Maulana Azad had commented: “We are still feudal, but what has distressed me is that many good persons have been denied tickets because the trusted courtiers had labelled them as anti-Nehru.”
Wrote Louis Fischer: “Without free criticism and potent opposition, democracy dies. Without political criticism and opposition, a nation’s intellect, culture and public morality stagnate; big men are purged and small men become kowtowing pygmies. The leaders surround themselves with cowards, sycophants and grovelling yes-men whose automatic approval is misread as a tribute to greatness.”
Nehru promoted and consulted people like Krishna Menon, about whom Khushwant Singh who had worked in the Indian High Commission in London under Krishna Menon had the following to say in his autobiography ‘Truth, Love and a Little Malice’: “...he [Krishna Menon] set up many sub-organisations of his India League and got money from rich Indians and his English friends as donations to his organisations; in return, he gave the latter contracts for supply of arms to India. He had no scruples in business matters. He was also a congenital liar and regarded truth as good enough for the simple-minded and lying as the best exercise for the mind... Why Menon got where he did under the patronage of Pandit Nehru remains, and probably will remain, unexplained… General Shiv Varma summed him up aptly when he said, 'Menon was a bachelor, the same as his father.’”
David Lloyd George, the British PM during 1916-22, had advised Winston Churchill : “It is important for a Prime Minister to be surrounded by people who could stand up to him and say, not once but thrice, ‘No’.” One wonders if it was Nehru’s hubris, dictatorial mindset, overt arrogance, or covert inferiority complex that made him shun stalwarts like Patel, Ambedkar, and many such persons far more competent than him, and embrace sycophants, grovelling pygmies, and lesser persons.
Blunder–96 :
Not Limiting the Term of the PM
If Nehru was a true democrat, he should have taken a page out of the US Constitution, and limited the term of a prime minister to just two terms—like the President of the U
S.
Not only that, on completion of two terms passing on the baton to one’s kin should also have been prohibited, to ensure dynasties did not take over politics. Dynasties have a vested interest in continuance at the expense of the nation. They also have a vested interest in covering up all the wrong doings of the dynasty.
Following Nehru’s footsteps, you find a strange spectacle of people—whether young or old, and whether in a political position or a bureaucratic position or a position in a sports body—not wanting to ever quit.

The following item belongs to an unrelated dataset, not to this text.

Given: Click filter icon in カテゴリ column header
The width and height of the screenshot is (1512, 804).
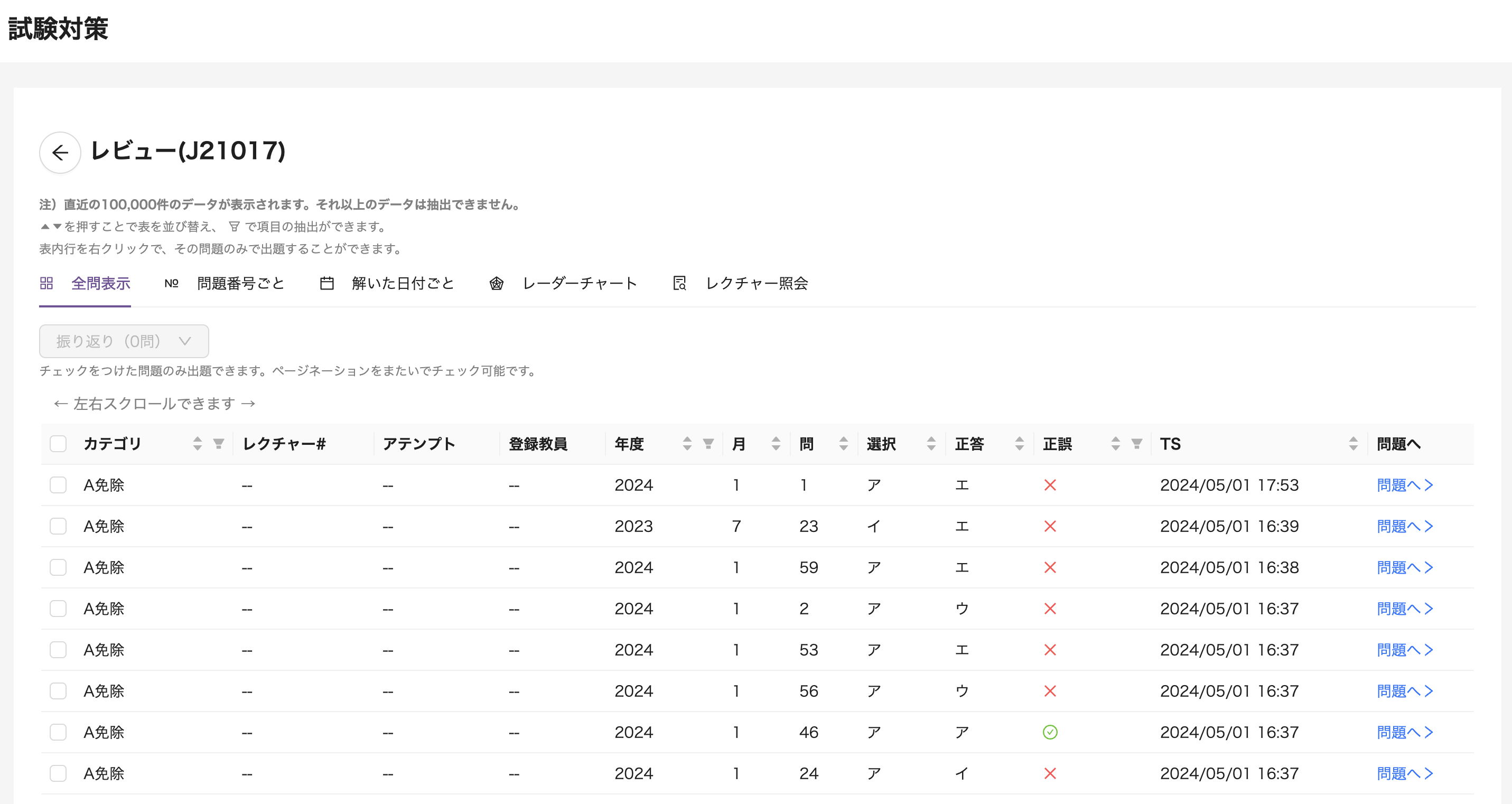Looking at the screenshot, I should click(x=218, y=444).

Where extension is not possible, bureaucrats would seek some position or the other post retirement.
Contrast the above with George Washington, co-founder of the USA. He was proclaimed the “Father of the Country” and was elected the first president of USA in 1789 with virtually no opposition. Washington retired in 1797, firmly declining to serve for more than eight years—two terms—despite requests to continue. His tremendous role in creating and running America notwithstanding, he didn’t harbour or propagate self-serving notions of indispensability.
The 22nd amendment to the US constitution setting a maximum of only two terms for the president came only in 1947. Prior to that it was only an observed good practice for over a century.
Thomas Jefferson, the 3rd President and one of the founding fathers of the US, famous for his many achievements and for having originally drafted the Declaration of Independence of the US in 1776, was also requested, pressurised and persuaded to consider continuing as President after completion of two terms in 1808, on account of his excellent performance on multiple counts—during his tenure the geographical area of the USA almost doubled, upon purchase of Louisiana from the French, which in turn ended the dispute about the navigation of the Mississippi.